Experiment
In the first part of the experiment, we first determined the parameters of the model that describe the behavior of our cell culture, according to the procedure described in the modeling part.
On the curves below:
$\bullet$ The red surface is the predicted absorbance of dead bacteria ($D$, in $OD_{600}$) in the absorbance panel, and the predicted KillerRed fluorescence in dead bacteria ($K_D$, in $RFU$) in the fluorescence panel.
$\bullet$ The yellow surface represents the predicted absorbance of living bacteria ($C$, in $OD_{600}$) in the absorbance panel, and the predicted KillerRedfluorescence KillerRed stored in living bacteria ($K$, in $RFU$) in the fluorescence panel.
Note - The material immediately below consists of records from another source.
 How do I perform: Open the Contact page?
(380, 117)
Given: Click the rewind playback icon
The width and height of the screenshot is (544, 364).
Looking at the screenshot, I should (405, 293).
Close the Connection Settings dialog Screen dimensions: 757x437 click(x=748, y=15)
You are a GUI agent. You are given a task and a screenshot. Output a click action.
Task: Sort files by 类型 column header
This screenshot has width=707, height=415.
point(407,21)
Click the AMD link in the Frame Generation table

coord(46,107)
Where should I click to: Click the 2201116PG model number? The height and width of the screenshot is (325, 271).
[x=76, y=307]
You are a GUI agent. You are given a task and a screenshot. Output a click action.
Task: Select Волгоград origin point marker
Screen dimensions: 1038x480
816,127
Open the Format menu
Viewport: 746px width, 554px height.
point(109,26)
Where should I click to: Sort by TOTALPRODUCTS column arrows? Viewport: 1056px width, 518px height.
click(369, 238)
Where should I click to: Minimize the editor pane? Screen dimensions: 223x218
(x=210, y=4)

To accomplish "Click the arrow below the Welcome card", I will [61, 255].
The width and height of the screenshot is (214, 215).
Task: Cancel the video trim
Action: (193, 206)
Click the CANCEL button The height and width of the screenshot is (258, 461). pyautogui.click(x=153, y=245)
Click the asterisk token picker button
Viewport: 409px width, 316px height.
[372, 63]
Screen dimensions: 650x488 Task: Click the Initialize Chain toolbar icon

$\bullet$ The blue line represents experimental datas.
Step 1 ($t=330min$):
This step is divided in two periods : first 1.5 hours in the dark, then 4 hours at maximal intensity of the lamp ($I = 1$). This procedure has 2 objectives : to obtain a precised model and to reach more rapidly the desired density of living bacteria. A first estimate of the cell culture parameters were determined by fitting the curves obtained so far. We then searched for the light profile that would stabilize the cell population. Light intensity is expressed as a fraction or a percentage of the maximum intensity of the bulb. A constant 30% light level could stabilize the living cell density, but it took to much time. We therefore decided to illuminate first at 70% for 2 hours, then to decrease the intensity to 30%. Below are shown the fit of the 5 first hours and the predicted $OD_{600}$ and fluorescence for the upcoming intensities. The cell density should reach its target level (0.02) after 2 hours.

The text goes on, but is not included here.